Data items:
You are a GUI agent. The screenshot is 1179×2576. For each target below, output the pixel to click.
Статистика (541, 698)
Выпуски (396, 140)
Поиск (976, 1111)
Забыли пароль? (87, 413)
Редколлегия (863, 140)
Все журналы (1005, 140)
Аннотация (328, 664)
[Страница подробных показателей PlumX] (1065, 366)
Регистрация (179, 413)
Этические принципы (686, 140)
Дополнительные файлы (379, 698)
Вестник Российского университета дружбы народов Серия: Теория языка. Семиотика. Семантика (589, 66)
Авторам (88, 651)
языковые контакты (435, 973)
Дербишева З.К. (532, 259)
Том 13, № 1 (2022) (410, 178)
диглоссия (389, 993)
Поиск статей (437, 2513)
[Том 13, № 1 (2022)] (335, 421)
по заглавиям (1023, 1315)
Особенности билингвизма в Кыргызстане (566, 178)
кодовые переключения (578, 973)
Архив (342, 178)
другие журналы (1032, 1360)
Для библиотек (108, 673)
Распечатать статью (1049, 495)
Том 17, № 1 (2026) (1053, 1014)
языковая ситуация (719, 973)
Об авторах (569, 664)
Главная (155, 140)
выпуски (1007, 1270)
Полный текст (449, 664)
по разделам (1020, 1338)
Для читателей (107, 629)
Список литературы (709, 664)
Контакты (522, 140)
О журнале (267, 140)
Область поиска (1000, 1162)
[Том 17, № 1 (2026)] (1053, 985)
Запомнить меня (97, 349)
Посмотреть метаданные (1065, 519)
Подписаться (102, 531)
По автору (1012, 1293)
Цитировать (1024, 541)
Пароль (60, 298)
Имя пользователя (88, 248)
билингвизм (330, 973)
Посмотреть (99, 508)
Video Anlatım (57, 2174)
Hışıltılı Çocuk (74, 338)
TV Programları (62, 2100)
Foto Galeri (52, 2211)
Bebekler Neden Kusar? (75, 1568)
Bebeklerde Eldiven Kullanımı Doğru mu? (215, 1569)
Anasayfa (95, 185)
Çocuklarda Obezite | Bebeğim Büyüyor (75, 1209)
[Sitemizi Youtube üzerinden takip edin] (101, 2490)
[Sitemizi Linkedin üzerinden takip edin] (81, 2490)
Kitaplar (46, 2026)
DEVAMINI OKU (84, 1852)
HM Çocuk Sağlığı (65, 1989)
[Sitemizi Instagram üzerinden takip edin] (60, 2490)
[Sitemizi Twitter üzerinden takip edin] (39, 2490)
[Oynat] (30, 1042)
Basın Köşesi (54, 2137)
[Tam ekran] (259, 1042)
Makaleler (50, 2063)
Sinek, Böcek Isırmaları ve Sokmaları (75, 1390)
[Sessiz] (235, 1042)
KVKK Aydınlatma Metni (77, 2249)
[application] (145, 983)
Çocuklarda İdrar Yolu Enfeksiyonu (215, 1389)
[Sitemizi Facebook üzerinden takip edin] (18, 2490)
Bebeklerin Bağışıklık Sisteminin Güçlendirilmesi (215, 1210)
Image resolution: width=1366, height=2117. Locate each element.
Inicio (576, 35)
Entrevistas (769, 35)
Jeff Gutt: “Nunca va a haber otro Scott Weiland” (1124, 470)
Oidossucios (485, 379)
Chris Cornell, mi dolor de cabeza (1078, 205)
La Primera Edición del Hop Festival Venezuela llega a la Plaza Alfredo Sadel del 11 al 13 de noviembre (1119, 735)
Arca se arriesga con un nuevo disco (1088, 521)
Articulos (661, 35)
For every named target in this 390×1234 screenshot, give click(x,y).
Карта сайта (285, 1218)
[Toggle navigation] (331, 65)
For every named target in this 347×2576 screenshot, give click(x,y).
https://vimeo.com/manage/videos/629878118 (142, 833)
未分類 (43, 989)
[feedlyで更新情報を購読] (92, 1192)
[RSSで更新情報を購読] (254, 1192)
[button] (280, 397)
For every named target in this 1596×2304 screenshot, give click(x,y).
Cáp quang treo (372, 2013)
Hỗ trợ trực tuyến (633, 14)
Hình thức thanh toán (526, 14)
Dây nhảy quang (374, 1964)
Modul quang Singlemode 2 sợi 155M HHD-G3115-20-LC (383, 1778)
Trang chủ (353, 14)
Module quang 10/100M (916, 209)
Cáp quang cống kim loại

» Problem requirements: Exactly the lines from the one holding "[RSSで更新情報を購読] (254, 1192)" through the end of the data are to be repeated, with both ends included.

» Written solution:
[RSSで更新情報を購読] (254, 1192)
[button] (280, 397)
For every named target in this 1596×2304 screenshot, give click(x,y).
Cáp quang treo (372, 2013)
Hỗ trợ trực tuyến (633, 14)
Hình thức thanh toán (526, 14)
Dây nhảy quang (374, 1964)
Modul quang Singlemode 2 sợi 155M HHD-G3115-20-LC (383, 1778)
Trang chủ (353, 14)
Module quang 10/100M (916, 209)
Cáp quang cống kim loại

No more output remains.